Indien de bevoegde rechtbank of andere gerechtelijke instantie van een lidstaat een beslissing over een geschilpunt heeft genomen, en het nationale recht van die lidstaat hem niet toestaat af te wijken van de beslissing, kan deze lidstaat bepalen dat:
- a)
alvorens door de bevoegde autoriteiten van de betrokken lidstaten in het kader van de procedure voor onderling overleg uit hoofde van artikel 4 overeenstemming is bereikt over dat geschilpunt, de bevoegde autoriteit van die lidstaat de andere bevoegde autoriteiten van de betrokken lidstaten in kennis stelt van de beslissing van de bevoegde rechtbank of andere gerechtelijke instantie, en die procedure wordt beëindigd met ingang van de datum van die kennisgeving;
- b)
alvorens de belanghebbende een verzoek heeft ingediend uit hoofde van artikel 6, lid 1, de bepalingen van artikel 6, lid 1, niet van toepassing zijn indien het geschilpunt onopgelost was gebleven tijdens de gehele duur van de procedure voor onderling overleg uit hoofde van artikel 4, in welk geval de bevoegde autoriteit van die lidstaat de andere bevoegde autoriteiten van de betrokken lidstaten in kennis stelt van de gevolgen van de beslissing van de bevoegde rechtbank of andere gerechtelijke instantie;
- c)
de geschilbeslechtingsprocedure krachtens artikel 6 wordt beëindigd indien de beslissing van de bevoegde rechtbank of andere gerechtelijke instantie is genomen nadat een verzoek door een belanghebbende was ingediend uit hoofde van artikel 6, lid 1, maar voordat de raadgevende commissie of de commissie voor alternatieve geschilbeslechting overeenkomstig artikel 14 aan de bevoegde autoriteiten van de betrokken lidstaten advies heeft uitgebracht, in welk geval de bevoegde autoriteit van de relevante betrokken lidstaat de andere bevoegde autoriteiten van de betrokken lidstaten en de raadgevende commissie of de commissie voor alternatieve geschilbeslechting in kennis stelt van de gevolgen van de beslissing van de bevoegde rechtbank of andere gerechtelijke instantie.
5.
De indiening van een klacht zoals voorzien in artikel 3 maakt een einde aan alle andere lopende procedurehandelingen volgens de procedure voor onderling overleg of de geschilbeslechtingsprocedure uit hoofde van een overeenkomst die of een verdrag dat wordt uitgelegd of toegepast in verband met het desbetreffende geschilpunt.
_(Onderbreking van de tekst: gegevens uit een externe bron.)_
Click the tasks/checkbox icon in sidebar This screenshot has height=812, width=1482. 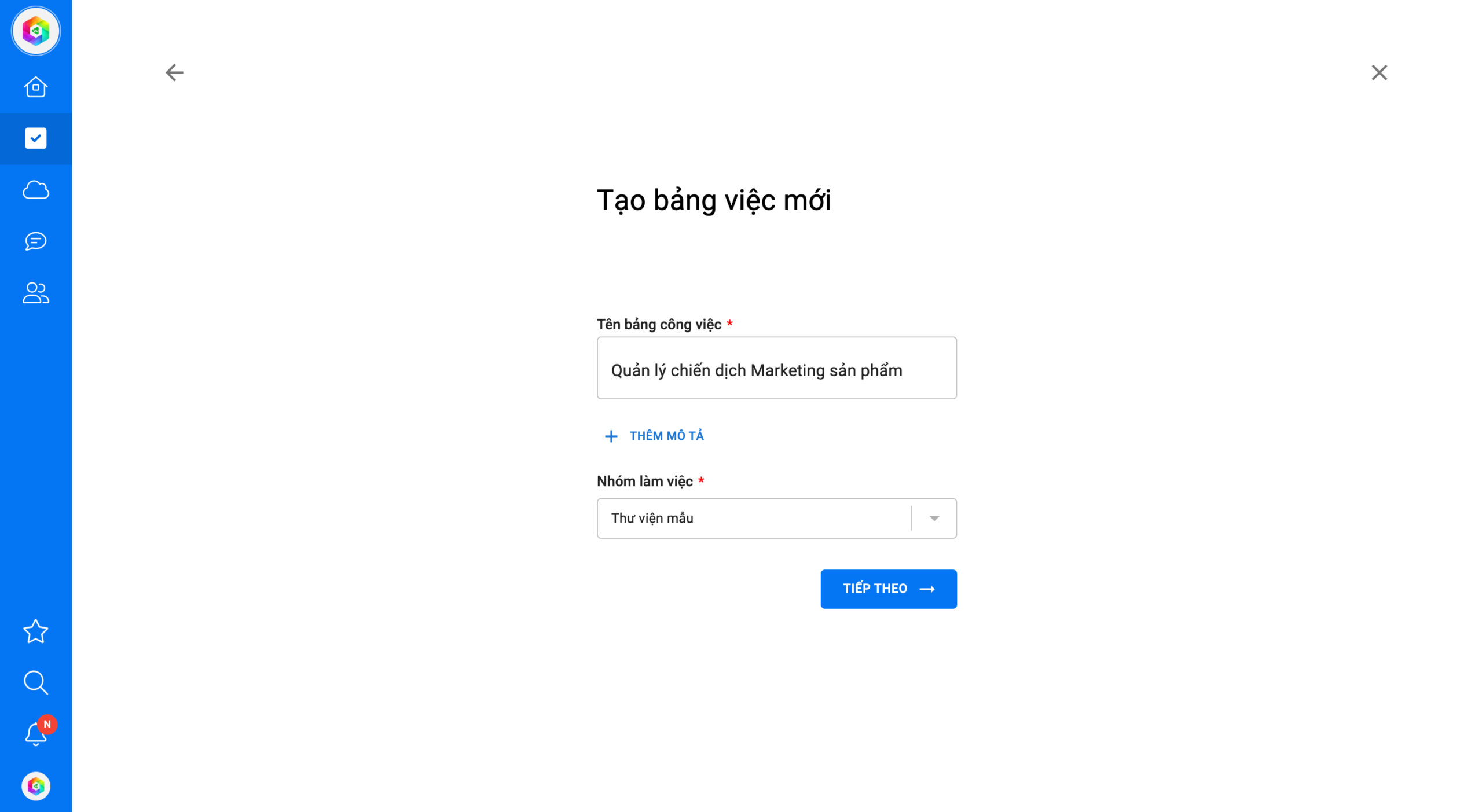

Dergelijke lopende procedurehandelingen betreffende het desbetreffende geschilpunt worden beëindigd met ingang van de datum van de eerste ontvangst van de klacht door een van de bevoegde autoriteiten van de betrokken lidstaten.
6.
In afwijking van artikel 6 mag een betrokken lidstaat de toegang tot de geschilbeslechtingsprocedure uit hoofde van dat artikel weigeren indien in die lidstaat sancties zijn opgelegd in verband met gecorrigeerde inkomsten of gecorrigeerd vermogen voor belastingfraude, opzettelijk verzuim en grove nalatigheid. Wanneer er een gerechtelijke of administratieve procedure is opgestart die aanleiding zou kunnen geven tot dergelijke sancties, en deze procedure gelijktijdig met een van de in deze richtlijn bedoelde procedures wordt gevoerd, kan een bevoegde autoriteit de in deze richtlijn bedoelde procedure schorsen vanaf de datum van aanvaarding van de klacht tot de datum van het uiteindelijke resultaat van de procedure.
7.
Een lidstaat kan toegang tot de geschilbeslechtingsprocedure uit hoofde van artikel 6 van geval tot geval weigeren indien een geschilpunt geen betrekking heeft op dubbele belasting. In dat geval stelt de bevoegde autoriteit van bedoelde lidstaat de belanghebbende en de bevoegde autoriteiten van de andere betrokken lidstaten daarvan onverwijld in kennis.